──────── Passage

4.3. Centrosome Targeting Sequence Mapping Using Immunofluorescence Staining and Microscopy

U2OS cells were plated onto coverslips in 6-well plates and grown until 60%–70% confluency before transfection of GFP-tagged APC fragment sequences for 48 h (see Section 4.2). Cells were fixed with methanol:acetone (1:1) for 3 min, followed by three washes using PBS. Cells were blocked with 3% bovine serum albumin and stained with primary antibodies. To detect the centrosome, polyclonal PCNT (Abcam ab4448, 1:1500) and PCNT monoclonal (Abcam ab28144, 1:1500) were used. γ-tubulin (Sigma T5192, 1:800) and monoclonal γ-tubulin (Sigma T5326, 1:800) antibodies have also been used to yield a similar localization result. Cells were washed three times using PBS and subsequently incubated with the fluorescence secondary probes Alexafluor-594 (Invitrogen, Thermo Fisher Scientific, Waltham, MA, USA). Cells were washed extensively before they were mounted with Vectashield (Vector Laboratories Inc., Burlingame, CA, USA). Cells were stained in the dark to prevent bleaching of GFP. Cells were visualized using Olympus BX-51 inverted microscope (Olympus) and optical sections were taken using an Olympus FV1000 confocal microscope (Olympus) at 60× magnification.

────────────────

In the passage on centrosome targeting sequence mapping, what were the cells fixed with, and for how long?

──────── Data excerpt

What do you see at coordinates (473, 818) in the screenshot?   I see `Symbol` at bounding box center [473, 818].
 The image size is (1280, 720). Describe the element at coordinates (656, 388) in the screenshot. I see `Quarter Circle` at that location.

────────────────

Output of the exercise: A 1:1 mixture of methanol and acetone, for 3 minutes.